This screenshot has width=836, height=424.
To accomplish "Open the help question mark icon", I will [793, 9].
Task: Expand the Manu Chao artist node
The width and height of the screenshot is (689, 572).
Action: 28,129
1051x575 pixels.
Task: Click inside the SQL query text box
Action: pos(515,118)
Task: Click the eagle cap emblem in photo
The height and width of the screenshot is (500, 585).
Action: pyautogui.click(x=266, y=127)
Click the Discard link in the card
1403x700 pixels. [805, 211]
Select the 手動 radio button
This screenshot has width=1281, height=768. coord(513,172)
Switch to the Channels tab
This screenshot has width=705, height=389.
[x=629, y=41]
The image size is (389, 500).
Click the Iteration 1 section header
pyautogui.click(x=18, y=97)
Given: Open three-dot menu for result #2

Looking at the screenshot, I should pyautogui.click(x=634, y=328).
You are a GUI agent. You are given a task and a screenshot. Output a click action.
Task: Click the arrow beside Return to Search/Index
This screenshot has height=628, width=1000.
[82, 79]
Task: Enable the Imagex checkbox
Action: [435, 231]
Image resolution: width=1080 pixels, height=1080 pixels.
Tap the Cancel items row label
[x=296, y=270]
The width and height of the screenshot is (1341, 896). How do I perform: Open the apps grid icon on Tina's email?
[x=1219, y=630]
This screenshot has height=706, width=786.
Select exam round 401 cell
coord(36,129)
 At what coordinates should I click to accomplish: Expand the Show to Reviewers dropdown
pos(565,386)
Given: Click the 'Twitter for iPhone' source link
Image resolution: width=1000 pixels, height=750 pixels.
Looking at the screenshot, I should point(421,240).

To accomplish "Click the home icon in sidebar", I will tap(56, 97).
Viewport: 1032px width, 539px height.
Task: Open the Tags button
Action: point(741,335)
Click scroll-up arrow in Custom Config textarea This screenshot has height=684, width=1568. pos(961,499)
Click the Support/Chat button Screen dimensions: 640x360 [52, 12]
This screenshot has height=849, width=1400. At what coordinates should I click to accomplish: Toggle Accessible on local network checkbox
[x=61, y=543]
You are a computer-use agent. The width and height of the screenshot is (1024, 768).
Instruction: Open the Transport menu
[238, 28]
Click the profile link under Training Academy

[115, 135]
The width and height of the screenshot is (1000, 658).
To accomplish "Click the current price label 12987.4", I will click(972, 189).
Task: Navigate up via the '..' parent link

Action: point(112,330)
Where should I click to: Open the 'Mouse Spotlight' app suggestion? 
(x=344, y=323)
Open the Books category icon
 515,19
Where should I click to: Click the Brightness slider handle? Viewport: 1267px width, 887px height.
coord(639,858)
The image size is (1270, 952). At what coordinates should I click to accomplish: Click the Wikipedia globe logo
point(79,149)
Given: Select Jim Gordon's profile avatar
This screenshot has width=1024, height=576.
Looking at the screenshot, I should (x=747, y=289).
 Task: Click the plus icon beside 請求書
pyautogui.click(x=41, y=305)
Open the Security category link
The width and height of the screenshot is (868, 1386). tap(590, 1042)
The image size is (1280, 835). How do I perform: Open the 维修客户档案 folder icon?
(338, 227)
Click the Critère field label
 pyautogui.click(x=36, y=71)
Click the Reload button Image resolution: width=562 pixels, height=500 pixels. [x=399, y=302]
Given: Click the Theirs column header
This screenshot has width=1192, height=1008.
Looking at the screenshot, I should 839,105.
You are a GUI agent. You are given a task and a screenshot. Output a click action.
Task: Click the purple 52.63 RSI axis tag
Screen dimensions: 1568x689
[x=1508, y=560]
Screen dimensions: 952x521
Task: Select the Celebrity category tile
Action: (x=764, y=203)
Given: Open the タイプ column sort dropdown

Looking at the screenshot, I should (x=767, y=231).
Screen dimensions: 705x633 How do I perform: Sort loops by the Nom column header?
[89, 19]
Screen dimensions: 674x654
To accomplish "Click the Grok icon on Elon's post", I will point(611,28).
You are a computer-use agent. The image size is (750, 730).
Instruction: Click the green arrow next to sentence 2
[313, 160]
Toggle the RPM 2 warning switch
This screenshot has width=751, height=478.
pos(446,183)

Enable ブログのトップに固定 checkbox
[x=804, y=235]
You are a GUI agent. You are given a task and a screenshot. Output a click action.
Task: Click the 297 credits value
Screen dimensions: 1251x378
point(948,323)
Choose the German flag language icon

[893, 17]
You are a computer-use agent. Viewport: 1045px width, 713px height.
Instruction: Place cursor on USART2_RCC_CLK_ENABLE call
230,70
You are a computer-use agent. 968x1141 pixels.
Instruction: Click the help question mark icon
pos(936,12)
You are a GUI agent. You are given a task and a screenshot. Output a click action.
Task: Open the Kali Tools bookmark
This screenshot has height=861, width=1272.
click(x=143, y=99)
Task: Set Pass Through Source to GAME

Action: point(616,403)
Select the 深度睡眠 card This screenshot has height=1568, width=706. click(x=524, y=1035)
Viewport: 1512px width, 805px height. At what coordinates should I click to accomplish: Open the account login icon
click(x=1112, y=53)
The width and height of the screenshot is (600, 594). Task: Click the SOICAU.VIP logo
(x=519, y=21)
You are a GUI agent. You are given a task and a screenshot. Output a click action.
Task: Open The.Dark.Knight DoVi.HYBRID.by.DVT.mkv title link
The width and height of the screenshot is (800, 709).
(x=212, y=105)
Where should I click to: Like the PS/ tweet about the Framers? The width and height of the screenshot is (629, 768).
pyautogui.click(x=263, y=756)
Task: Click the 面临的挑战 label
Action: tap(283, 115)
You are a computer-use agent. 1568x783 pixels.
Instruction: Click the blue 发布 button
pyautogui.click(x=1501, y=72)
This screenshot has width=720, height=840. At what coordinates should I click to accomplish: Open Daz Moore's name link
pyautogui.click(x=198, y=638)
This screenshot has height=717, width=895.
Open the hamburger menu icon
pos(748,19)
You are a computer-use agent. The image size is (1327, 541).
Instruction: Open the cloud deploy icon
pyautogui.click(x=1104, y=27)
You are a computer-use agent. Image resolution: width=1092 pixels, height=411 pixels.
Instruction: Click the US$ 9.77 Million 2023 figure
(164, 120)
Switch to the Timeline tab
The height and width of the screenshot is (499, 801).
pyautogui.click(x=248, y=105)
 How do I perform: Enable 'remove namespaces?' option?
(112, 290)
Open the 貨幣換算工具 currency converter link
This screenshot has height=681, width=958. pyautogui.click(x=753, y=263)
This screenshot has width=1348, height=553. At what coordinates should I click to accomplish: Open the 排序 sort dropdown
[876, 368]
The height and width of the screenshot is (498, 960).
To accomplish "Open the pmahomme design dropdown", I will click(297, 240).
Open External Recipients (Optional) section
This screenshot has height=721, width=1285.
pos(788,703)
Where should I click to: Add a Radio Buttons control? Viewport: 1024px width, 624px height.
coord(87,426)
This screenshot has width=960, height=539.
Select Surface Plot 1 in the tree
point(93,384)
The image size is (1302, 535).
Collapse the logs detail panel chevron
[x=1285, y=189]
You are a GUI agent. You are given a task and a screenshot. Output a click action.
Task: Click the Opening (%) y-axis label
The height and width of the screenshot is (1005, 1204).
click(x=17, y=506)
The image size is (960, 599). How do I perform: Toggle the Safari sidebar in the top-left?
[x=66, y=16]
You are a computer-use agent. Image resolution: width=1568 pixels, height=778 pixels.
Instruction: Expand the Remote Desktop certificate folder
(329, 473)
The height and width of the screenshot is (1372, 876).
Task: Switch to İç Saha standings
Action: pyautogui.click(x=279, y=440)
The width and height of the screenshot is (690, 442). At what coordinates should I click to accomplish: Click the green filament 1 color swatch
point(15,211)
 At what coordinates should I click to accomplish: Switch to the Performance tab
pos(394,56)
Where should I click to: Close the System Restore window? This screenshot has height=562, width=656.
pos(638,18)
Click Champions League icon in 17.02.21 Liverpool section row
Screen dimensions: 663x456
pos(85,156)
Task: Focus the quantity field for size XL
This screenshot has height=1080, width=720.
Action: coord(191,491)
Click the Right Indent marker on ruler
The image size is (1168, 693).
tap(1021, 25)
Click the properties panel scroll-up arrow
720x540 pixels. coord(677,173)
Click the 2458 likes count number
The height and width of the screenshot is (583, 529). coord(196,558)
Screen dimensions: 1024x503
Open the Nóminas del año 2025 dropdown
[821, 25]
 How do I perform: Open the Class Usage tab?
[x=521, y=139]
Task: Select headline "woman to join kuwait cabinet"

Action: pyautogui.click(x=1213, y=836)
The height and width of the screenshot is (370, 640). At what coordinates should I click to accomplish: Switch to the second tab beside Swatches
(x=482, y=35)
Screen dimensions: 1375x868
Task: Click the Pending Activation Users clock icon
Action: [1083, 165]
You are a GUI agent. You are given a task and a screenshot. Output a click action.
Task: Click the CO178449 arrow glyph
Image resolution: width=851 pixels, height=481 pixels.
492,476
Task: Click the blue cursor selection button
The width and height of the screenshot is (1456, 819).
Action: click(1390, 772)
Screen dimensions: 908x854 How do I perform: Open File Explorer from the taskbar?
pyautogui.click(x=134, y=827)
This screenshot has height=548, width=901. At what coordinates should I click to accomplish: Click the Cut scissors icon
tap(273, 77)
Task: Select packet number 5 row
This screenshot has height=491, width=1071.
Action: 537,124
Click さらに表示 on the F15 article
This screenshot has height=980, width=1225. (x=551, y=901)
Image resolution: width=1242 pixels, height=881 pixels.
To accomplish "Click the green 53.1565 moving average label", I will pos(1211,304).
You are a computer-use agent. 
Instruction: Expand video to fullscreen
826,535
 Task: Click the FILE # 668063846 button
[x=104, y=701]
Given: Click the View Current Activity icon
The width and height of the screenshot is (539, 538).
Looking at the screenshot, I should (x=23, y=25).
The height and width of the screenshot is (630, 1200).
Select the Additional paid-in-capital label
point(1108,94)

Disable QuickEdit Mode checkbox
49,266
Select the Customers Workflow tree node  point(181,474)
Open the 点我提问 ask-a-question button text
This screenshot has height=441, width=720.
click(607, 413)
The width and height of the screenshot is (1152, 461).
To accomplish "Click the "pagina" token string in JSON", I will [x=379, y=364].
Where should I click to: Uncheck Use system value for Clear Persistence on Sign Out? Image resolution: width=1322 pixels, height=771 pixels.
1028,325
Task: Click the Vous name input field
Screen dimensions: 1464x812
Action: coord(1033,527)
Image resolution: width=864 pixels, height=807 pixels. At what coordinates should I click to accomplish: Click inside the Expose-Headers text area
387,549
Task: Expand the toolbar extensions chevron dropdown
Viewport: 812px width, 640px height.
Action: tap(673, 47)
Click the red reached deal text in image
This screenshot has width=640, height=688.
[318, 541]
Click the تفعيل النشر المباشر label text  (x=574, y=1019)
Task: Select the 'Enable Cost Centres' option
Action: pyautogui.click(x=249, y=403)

--

■ **Task**: Search the data for the string "axis". List each line that has it.

■ **Task answer**:
Task: Click the purple 52.63 RSI axis tag
Task: Click the Opening (%) y-axis label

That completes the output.